Certainly the director falls back on familiar trappings in introducing Jason's horny prey, who have arrived at a mansion-like summer home on Crystal Lake to while away the weekend in a stoned haze. However, the target of derision in this case is not the casual hedonism that drives them, but the sheltered modern culture that has molded them. These dopes lean on logical constructs like guns, GPS devices, and machismo as if they were crutches, and it's made them soft and stupid. "I'm not your bro," nice guy/loner Clay (Jared Padalecki) tells Trent (Travis van Winkle) during one of several primate stare-downs that ends in nothing but empty threats and ruffled feathers. The meatbags in this iteration of Friday the 13th are not undeserving of life, per se–it's more that they're so ill-equipped for life outside their comfortable techno-bubble that Jason has no choice but to teach them harsh lessons in the art of survival. An apparent boy scout in his preteen days, the killer utilizes longbows, bear traps, and tripwire to dispatch his quarries. When one poor bastard sees fit to arm himself with a fire poker and a wok as he wanders into the darkness, the clear implication is that this kid has it coming, man.

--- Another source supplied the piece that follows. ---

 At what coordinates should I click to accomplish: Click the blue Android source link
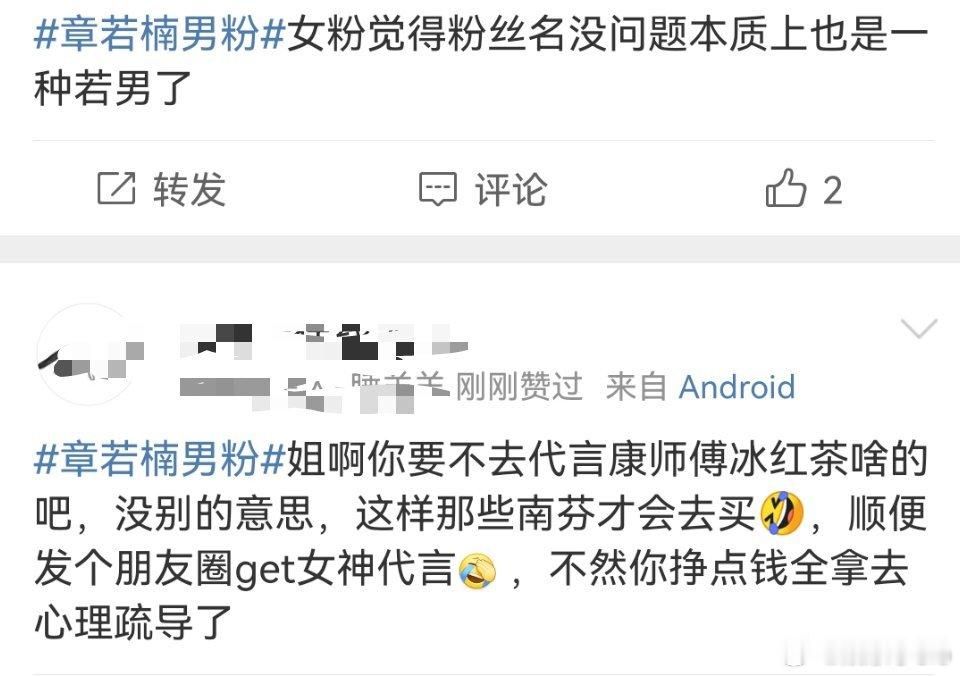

Yet it doesn't matter what contempt the film may have for its characters: the fact remains that it's a slave to our expectations. The closest it ever comes to implicating us arrives in a moment where oblivious lovers tape themselves having sex as Jason stares on from a nearby window. Regardless of their transgressions, practically everyone gets the receiving end of some sharp object, so what's the point? Since it believes predictability to be the key to success, it's hardly surprising that Friday the 13th remains deadly dull even as it tries to drum up a sense of tension. Whether or not a body has been stuffed in a freezer, is there any doubt that said body will be discovered within seconds–quickly followed by Jason's inexorable appearance directly behind his newest victim? A recreation of Friday the 13th Part 2's climax is similarly lazy: we are told that Whitney (Amanda Righetti) kind of looks like Jason's mother; after a few weeks' imprisonment in his basement, the moment she finally asserts her maternal power is primarily introduced to wrap everything up (with a wood chipper) with haste2. It's a shame–those first twenty minutes would've made a dynamite short subject, simply because they know how to take advantage of the most basic elements of fear. Alas, Friday the 13th has nothing more to say, and spends the rest of its hundred minutes trying to convince you that it doesn't need to say anything else. Originally published: February 13, 2009.

THE BLU-RAY DISC
by Bill Chambers New Line made the best-looking DVDs in the business, yet somehow they dropped the ball in transitioning to the Blu-ray market and quickly gained a reputation for over-applying noise-reduction to their HiDef transfers. Sadly, the Friday the 13th remake's BD presentation is par for the studio course, boasting such an unnaturally smooth appearance that it almost looks airbrushed. Given the preponderance of anamorphic lens flares (Star Trek eat your heart out), I thought this was a 'scope film shot in HD, but it turns out that's not the case and the 2.40:1, 1080p image has simply been filtered of its celluloid charm. The lack of grain really takes its toll on the relentlessly dim interiors, scenes set in which are so full of unresolved detail that I checked out after a while, rarely to be re-engaged. The Dolby 5.1 TrueHD audio is "better" but the mix itself is surprisingly modest, perhaps to honour the series' lo-fi roots. Note that the "Killer Cut" designation on the packaging refers to an extended version of the film that's available alongside the theatrical release via seamless branching. (Tech specs for both are thus identical.) Although the EV runs nine minutes longer, about the only addition I noticed had Whitney being recaptured outside Trent's window as he and Bree obliviously continue to have sex–and I admit I probably only noticed that because it momentarily stirred me from a trance cast by the pendulous motions of Julianna Guill's spectacular breasts. Fortunately, "Sanchez" over at the aptly named FRIDAY THE 13TH BLOG has conducted a full and pissed-off inventory of the extra footage, which he found wanting mainly because Platinum Dunes apparently promised to reinstate an entire subplot that's still sitting on the cutting-room floor. The disc, for what it's worth, defaults to the extended version.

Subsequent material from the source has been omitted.